Over my reviews of Shinya Tsukamoto's directorial works I've neglected to mention his acting, and now's a good place to redress that. His early roles in Tetsuos I and II are splashy but aren't deep enough to merit a closer look. On the other hand, the older Tsukamoto in later works stands out as a sympathetic everyman. His quiet demeanor and forlorn, hurt eyes provide a sturdy foundation for Tokyo Fist and Bullet Ballet. In AsoJ he moves to the side for his lead actress, yet Iguchi is no less moving than she is. The stalker is more sympathetic than Rinko's beloved Shigehiko (Yûji Kôtari). He's a plain-looking man. Stocky, unmuscular, bald, he's everything the Hollywood romantic type isn't. Shigehiko is no villain – there are no villains in AsoJ – rather he's in the same place that Rinko is: paralizingly embarrassed at his own body. The difference is that if Shigehiko cannot overcome his fear, it's Rinko who will pay dearly for it.

There is a scene at the end of the second act that is the most erotically charged thing I've ever seen in a movie, and the most rewarding...transgressive, transcendent, triumphant..and just damn sexy as hell.
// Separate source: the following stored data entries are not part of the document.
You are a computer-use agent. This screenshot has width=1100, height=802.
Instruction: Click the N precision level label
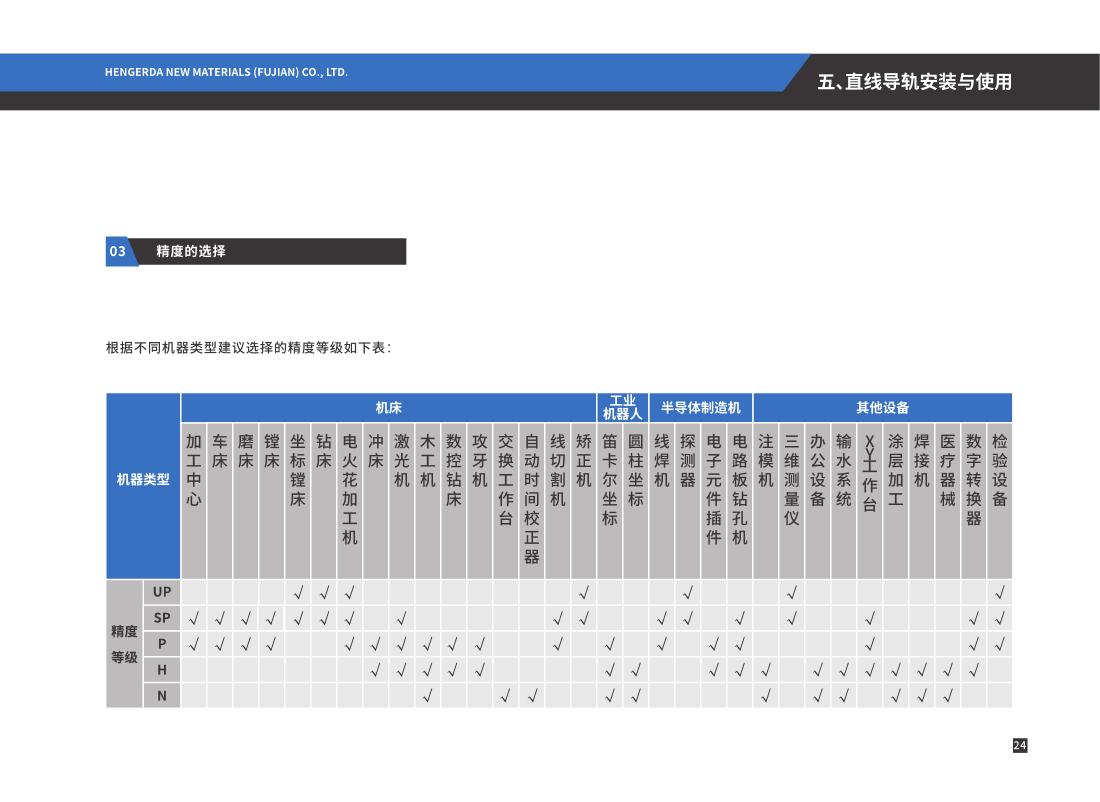(162, 696)
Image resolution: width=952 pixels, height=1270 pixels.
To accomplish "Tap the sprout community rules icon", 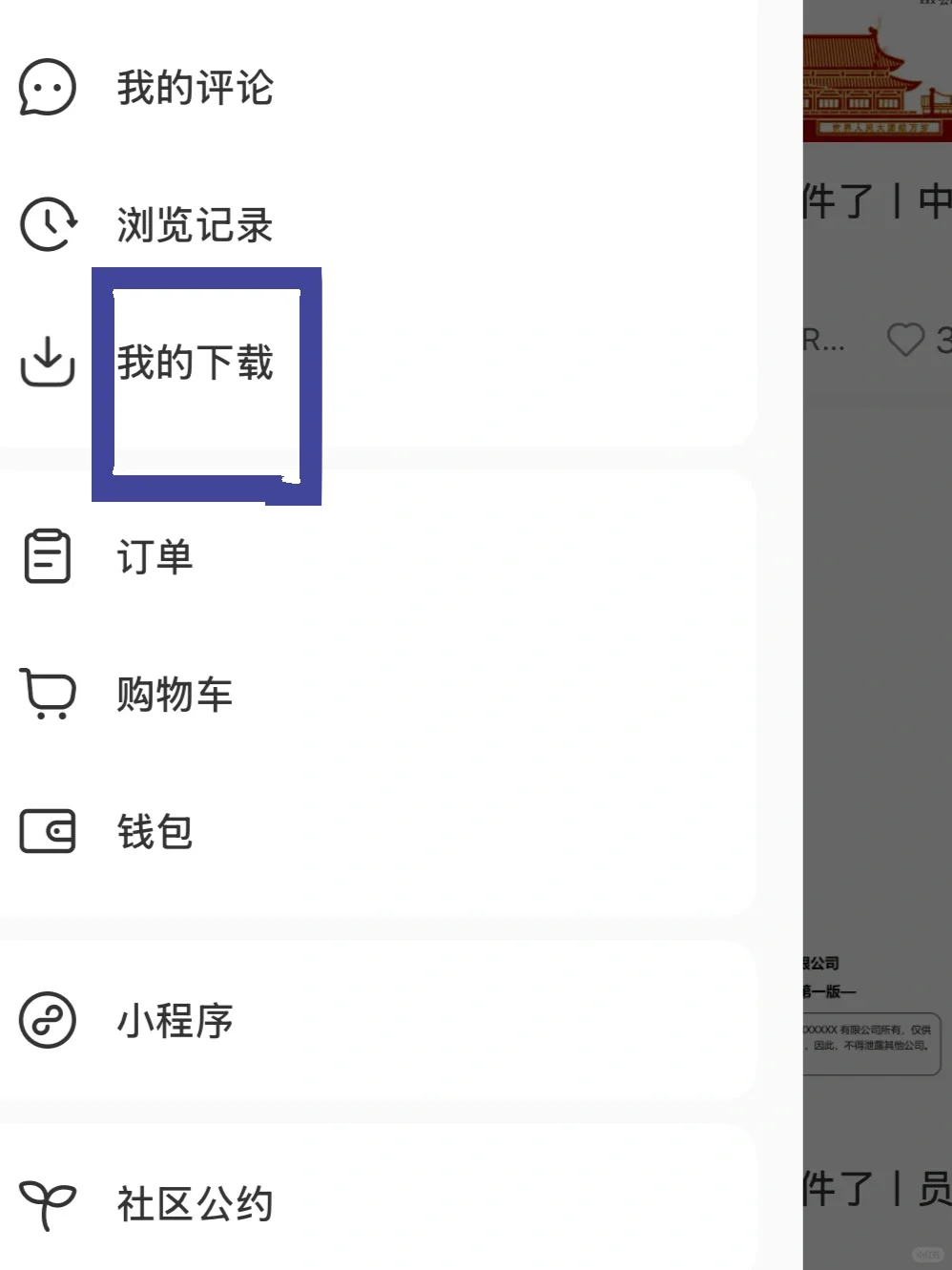I will point(47,1205).
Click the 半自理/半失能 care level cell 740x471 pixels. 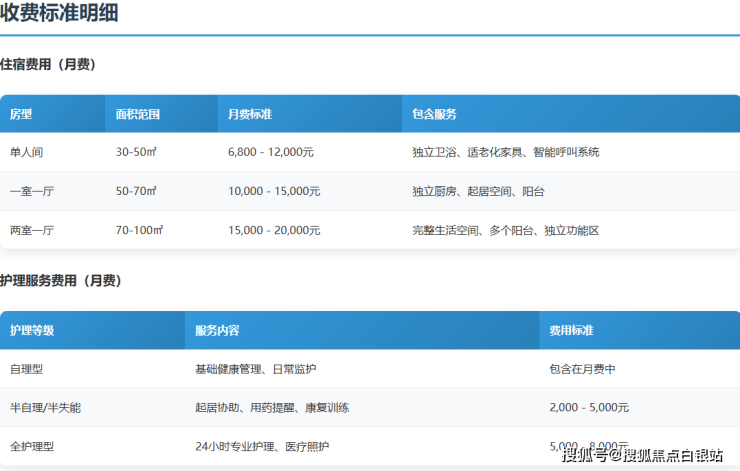tap(45, 408)
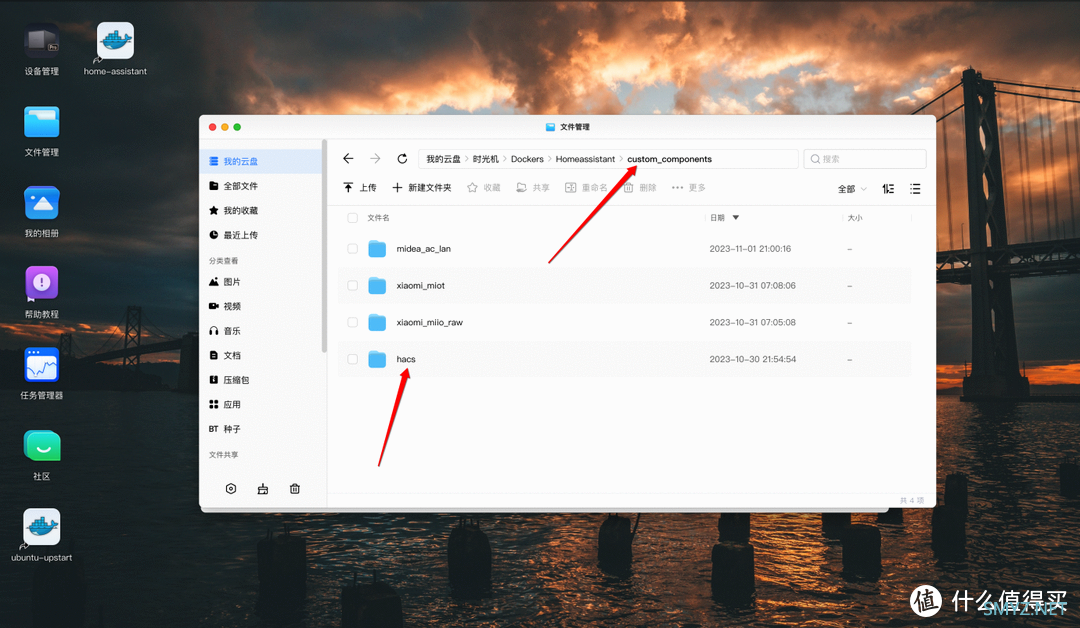Open settings hexagon icon in sidebar bottom
This screenshot has width=1080, height=628.
click(231, 489)
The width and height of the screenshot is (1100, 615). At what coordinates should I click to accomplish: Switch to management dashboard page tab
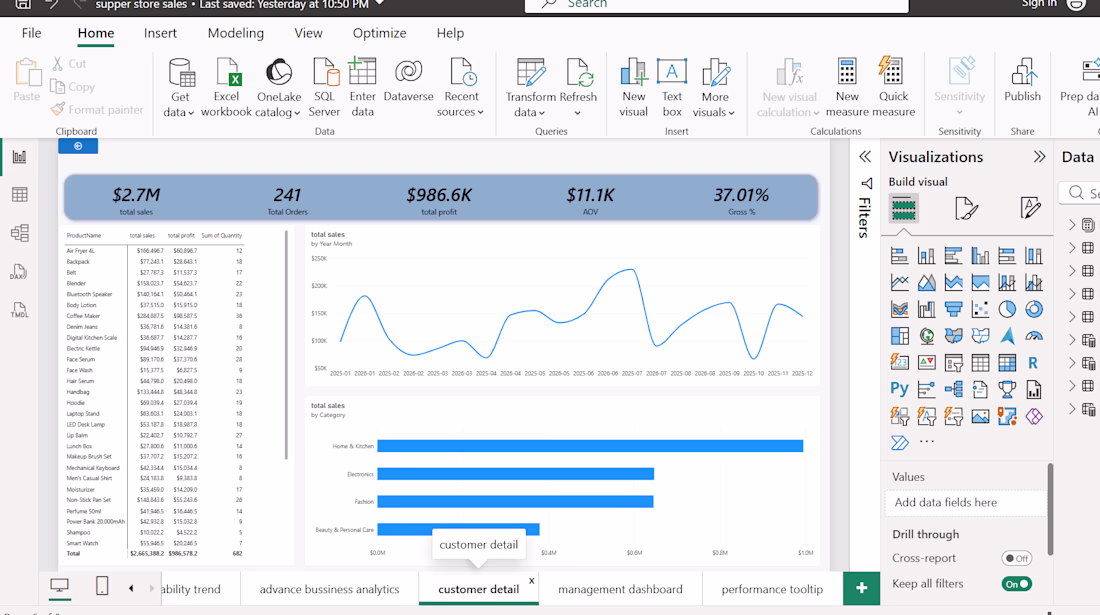620,589
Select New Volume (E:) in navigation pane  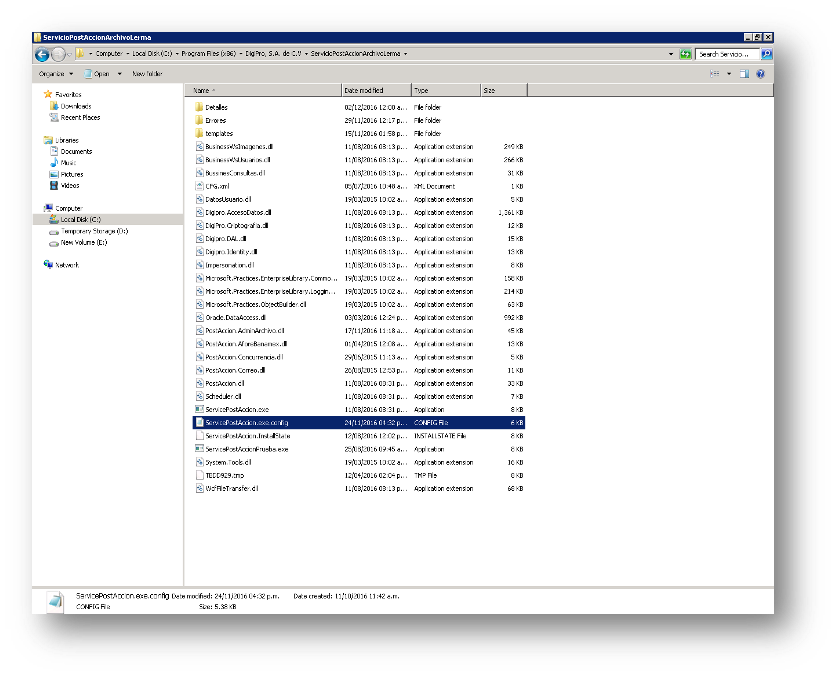pyautogui.click(x=84, y=242)
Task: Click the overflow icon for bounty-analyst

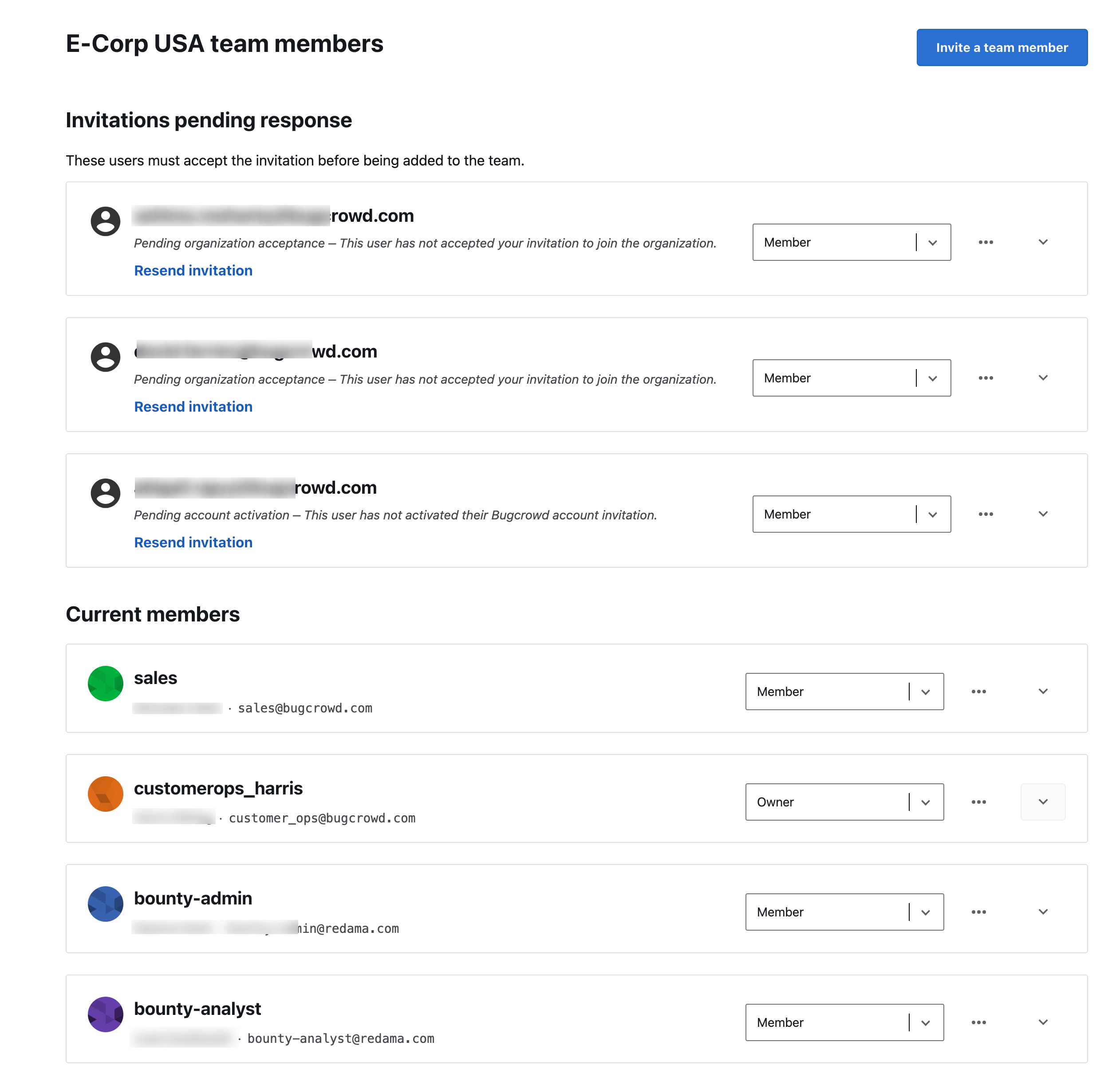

It's tempting to say that A Snake of June is not for those uncomfortable with sex, but the opposite is true: it's exactly those people who should be seeing this movie. That's the whole premise and plot! However discomfiting the premise sounds, a deep empathy emerges for these people. They're human beings, full of potential in their physical existence but precarious of ego. Ultimately it isn't sex alone that carries the day but compassion and love. The lesson is that the three together are indestructible and must be respected as such.

If it were the policy to play movies instead of music at funerals, A Snake of June would be playing at mine. It is fucking awesome.